• PROMPT
Select every line in the rows below that contains the word "Arrow", and copy each one out. Case counts.

Part of a data file
•••

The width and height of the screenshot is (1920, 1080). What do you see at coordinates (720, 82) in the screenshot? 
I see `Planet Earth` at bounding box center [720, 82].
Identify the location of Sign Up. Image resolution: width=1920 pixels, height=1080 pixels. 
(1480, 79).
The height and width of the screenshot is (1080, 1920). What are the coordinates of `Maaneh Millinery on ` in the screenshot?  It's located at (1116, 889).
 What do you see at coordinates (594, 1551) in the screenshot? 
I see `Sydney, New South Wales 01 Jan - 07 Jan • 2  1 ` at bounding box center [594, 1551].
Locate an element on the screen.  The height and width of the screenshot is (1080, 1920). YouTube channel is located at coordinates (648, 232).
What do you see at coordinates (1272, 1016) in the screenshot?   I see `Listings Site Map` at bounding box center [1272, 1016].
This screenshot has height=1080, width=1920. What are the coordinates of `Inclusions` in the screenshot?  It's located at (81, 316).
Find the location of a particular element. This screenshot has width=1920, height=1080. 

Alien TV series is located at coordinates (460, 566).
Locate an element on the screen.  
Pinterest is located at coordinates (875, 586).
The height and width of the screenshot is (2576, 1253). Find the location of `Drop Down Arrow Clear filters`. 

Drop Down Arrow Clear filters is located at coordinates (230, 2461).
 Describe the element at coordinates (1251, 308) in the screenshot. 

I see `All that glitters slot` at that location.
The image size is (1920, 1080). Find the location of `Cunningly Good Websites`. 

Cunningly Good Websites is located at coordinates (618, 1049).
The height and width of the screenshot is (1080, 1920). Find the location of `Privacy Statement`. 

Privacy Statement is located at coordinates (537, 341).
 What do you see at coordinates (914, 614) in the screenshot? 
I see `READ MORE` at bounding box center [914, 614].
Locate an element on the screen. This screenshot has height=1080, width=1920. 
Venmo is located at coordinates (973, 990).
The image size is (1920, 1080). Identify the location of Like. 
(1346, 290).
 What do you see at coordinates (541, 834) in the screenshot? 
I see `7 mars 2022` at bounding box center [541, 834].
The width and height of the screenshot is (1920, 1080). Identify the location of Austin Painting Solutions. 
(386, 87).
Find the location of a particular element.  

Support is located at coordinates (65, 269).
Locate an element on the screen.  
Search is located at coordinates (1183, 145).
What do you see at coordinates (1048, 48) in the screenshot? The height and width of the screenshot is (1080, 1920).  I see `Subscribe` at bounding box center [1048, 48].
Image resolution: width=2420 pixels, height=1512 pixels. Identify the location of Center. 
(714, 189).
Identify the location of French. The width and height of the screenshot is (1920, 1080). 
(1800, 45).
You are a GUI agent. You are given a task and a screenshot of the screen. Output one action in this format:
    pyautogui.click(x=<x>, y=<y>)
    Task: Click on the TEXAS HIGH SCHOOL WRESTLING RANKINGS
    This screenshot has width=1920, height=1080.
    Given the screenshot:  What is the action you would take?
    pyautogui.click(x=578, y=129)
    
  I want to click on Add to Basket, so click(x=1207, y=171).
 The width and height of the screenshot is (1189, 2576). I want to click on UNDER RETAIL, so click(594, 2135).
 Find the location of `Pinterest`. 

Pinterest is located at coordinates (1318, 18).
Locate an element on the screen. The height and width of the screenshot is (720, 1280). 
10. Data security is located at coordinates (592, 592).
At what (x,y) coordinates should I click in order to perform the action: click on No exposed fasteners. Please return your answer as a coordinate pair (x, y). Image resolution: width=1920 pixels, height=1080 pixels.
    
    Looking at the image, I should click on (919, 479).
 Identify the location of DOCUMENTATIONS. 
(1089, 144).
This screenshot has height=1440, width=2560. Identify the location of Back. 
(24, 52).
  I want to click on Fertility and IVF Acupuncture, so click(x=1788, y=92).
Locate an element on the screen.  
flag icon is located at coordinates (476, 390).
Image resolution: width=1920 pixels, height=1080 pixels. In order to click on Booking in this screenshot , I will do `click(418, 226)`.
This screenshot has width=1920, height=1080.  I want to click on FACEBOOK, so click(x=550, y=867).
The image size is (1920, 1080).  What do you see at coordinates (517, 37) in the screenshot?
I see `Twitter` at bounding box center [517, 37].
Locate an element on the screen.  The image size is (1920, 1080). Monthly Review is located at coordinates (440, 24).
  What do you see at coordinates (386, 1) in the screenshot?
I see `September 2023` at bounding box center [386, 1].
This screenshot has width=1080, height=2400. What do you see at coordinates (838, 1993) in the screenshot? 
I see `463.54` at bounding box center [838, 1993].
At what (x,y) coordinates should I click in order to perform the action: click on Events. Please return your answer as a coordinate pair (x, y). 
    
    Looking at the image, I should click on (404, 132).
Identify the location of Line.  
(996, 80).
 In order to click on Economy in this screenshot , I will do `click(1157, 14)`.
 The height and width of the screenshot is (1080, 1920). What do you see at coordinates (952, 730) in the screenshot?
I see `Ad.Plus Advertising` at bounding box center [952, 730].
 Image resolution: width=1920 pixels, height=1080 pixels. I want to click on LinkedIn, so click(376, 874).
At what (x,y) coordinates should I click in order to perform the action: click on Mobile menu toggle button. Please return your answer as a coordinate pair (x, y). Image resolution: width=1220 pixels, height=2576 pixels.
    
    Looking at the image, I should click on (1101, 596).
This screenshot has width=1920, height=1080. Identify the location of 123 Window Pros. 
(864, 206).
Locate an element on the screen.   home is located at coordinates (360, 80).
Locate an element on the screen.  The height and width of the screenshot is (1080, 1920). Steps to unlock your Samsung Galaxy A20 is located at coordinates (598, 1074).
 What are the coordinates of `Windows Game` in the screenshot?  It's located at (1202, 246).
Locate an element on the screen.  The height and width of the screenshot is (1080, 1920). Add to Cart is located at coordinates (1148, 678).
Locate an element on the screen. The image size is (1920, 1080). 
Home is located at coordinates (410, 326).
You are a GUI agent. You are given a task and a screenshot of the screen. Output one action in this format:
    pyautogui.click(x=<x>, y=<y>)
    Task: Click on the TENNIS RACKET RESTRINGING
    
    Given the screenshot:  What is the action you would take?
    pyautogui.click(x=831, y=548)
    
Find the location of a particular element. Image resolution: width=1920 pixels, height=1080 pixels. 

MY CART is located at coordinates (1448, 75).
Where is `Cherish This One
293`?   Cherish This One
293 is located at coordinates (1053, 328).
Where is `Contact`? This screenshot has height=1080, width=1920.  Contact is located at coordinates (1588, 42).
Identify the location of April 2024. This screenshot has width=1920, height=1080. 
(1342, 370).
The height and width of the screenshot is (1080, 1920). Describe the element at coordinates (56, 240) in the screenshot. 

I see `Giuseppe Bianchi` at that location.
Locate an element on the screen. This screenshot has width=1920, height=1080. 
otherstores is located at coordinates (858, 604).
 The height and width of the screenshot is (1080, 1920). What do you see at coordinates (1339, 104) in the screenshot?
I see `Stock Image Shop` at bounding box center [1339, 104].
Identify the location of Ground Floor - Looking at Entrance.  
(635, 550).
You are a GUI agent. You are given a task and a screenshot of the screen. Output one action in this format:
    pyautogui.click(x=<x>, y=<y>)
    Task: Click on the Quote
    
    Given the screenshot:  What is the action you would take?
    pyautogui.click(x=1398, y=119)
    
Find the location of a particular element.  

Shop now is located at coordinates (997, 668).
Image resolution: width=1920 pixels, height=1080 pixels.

•••

• CORRECT RESULT
The height and width of the screenshot is (2576, 1253). Find the location of `Drop Down Arrow Clear filters`. 
Drop Down Arrow Clear filters is located at coordinates (230, 2461).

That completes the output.